Ce traitement différentiel est bien visible dans le cas du décès de Thomas Trudel lorsqu’un ancien patrouilleur du service de police de Laval, devenu analyste en intervention policière dans les médias, souligne que l’adolescent « n’a pas du tout le profil d’être quelqu’un qui fait partie d’un gang, de par sa nationalité. » Ce discours n’est pas étranger aux traitements par les forces policières des personnes racisées qui sont trop souvent les victimes du profilage racial ou de la sur-criminalisation. Eh oui, le jupon dépasse. Les stéréotypes, préjugés et partis pris raciaux largement répandus refont surface.
D’un système à un autre, le racisme systémique se transmet comme un virus et les médias n’en sont pas exempts puisqu’ils sont interdépendants des autres systèmes qui perpétuent des pratiques et des attitudes qui promeuvent la discrimination, la différenciation, l’exclusion, ayant pour fondement la race, la couleur, l’ascendance ou l’origine nationale ou ethnique.
Un parallèle s’impose avec le concept de syndrome de la femme blanche disparue (Missing White Women Syndrom), dont nous avons récemment eu un exemple aux États-Unis avec l’affaire Gaby Petito, cette jeune influenceuse américaine disparue dont nous avons abondamment entendu parler. Ce syndrome prend acte de l’abondante couverture médiatique des disparitions de femmes ou de jeunes blanches de classe moyenne/supérieure, par opposition à la couverture famélique des disparitions des femmes racisées ou autochtones. Lorsque les disparations de ces dernières captent l’attention médiatique, la nouvelle se concentre sur les problèmes de la femme racisée ou autochtone disparue.

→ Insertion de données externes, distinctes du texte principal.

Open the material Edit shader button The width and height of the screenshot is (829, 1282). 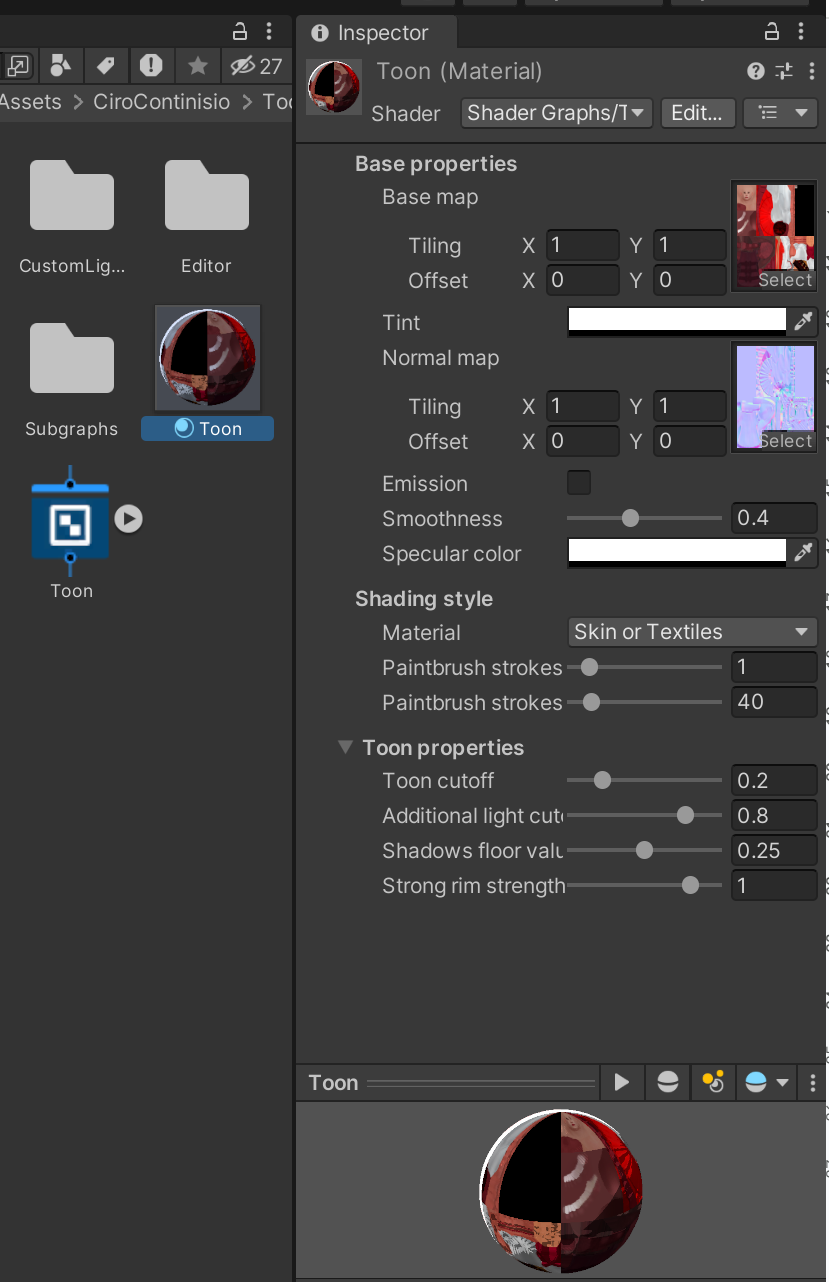click(x=698, y=113)
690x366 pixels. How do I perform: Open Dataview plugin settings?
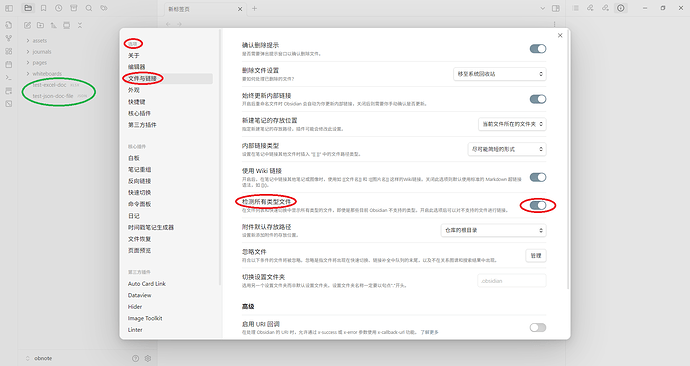pyautogui.click(x=139, y=295)
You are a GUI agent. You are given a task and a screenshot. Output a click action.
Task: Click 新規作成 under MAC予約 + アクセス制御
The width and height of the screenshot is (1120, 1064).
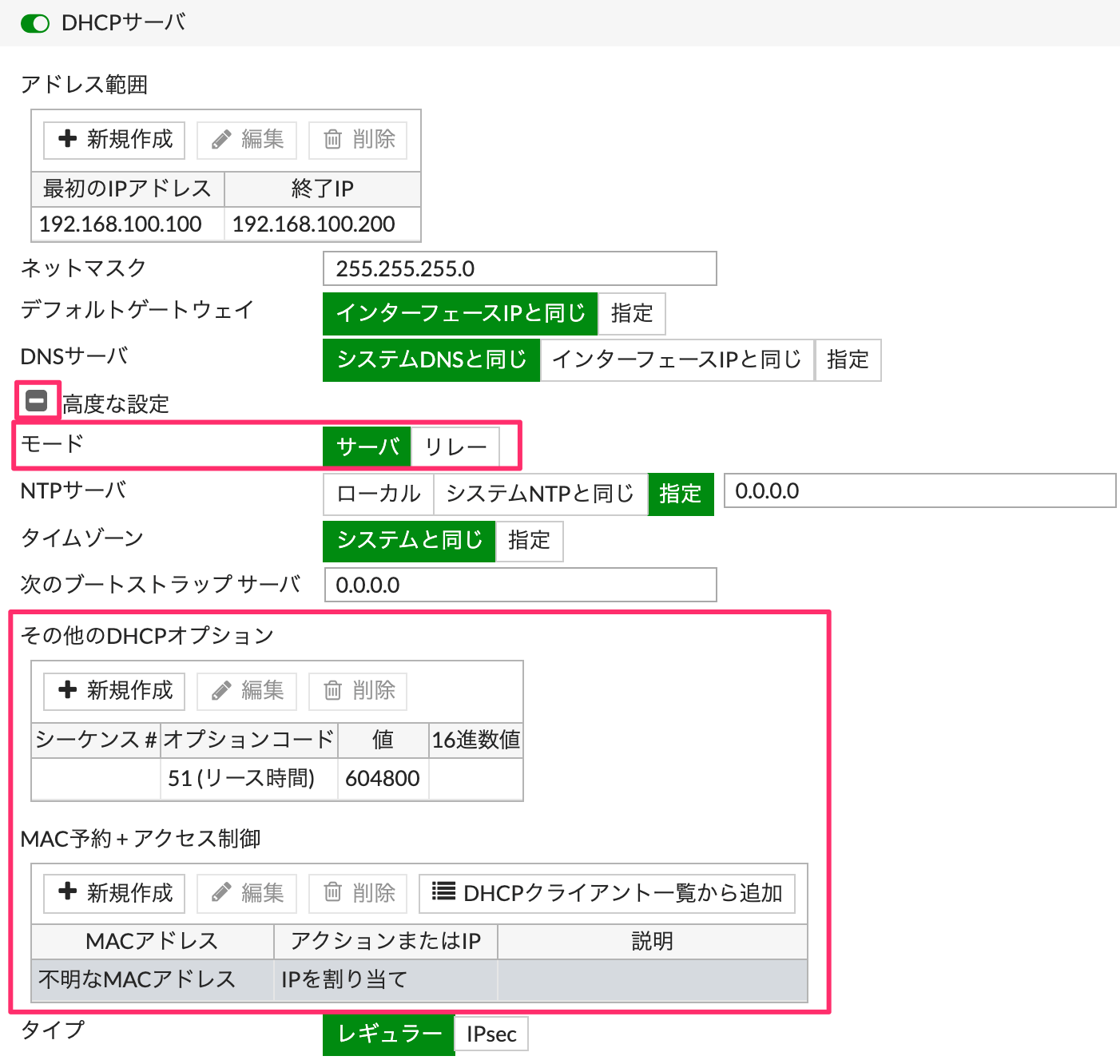[x=115, y=893]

Or, le 13 novembre, Elisapie Pootoogook, une autochtone sans-abri de 61 ans, originaire de Salluit, a été retrouvée morte sur un chantier de construction proche du Square Cabot. Encore une fois, cette mort n’a pas fait de battage médiatique comme celle du jeune Trudel. Tout comme Raphael André, itinérant Innu décédé dans des circonstances similaires en janvier 2021, elle avait peur des forces de l’ordre, ce qui l’a amené à prendre le risque de se cacher. Elle aussi est morte gelée. Une coïncidence ou les conséquences d’un racisme systémique?
Par sa teneur, ses contenus et ses choix éditoriaux, la couverture médiatique tend à confirmer une hiérarchie raciale qui est inscrite dans l’inconscient collectif, hiérarchie que perpétue le racisme systémique. Comment se fait-il que Jannai et Elisapie soient effacés de l’histoire? Comment décidons-nous, comme société, des événements, des vies et des morts tragiques à inclure et de ceux à exclure de notre trame narrative sociale, de notre histoire? Qui se souviendra d’Elisapie et de Jannai, si les archives contemporaines que sont les médias négligent leur histoire?

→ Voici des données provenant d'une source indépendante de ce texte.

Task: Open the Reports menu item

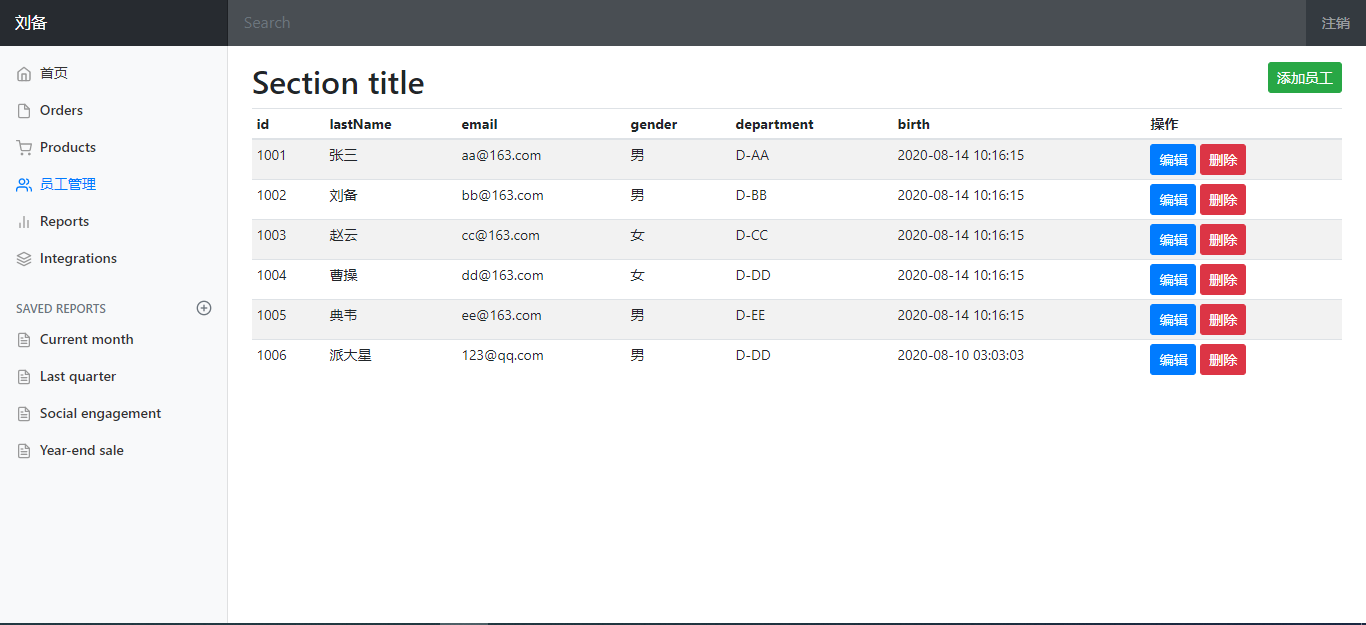Action: pos(64,222)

Au-delà des campagnes médiatiques de sensibilisation, il faut reconnaître la mort d’Elisapie et de Jannai qui, eux aussi, sont des Québécois.es de plein droit. Au-delà du devoir de mémoire, comme le disait Jean Cocteau : « Il n’y a pas d’amour, il n’y a que des preuves d’amour. »
Tamara Thermitus, avocate émérite, a négocié les termes de la Commission vérité et réconciliation du Canada.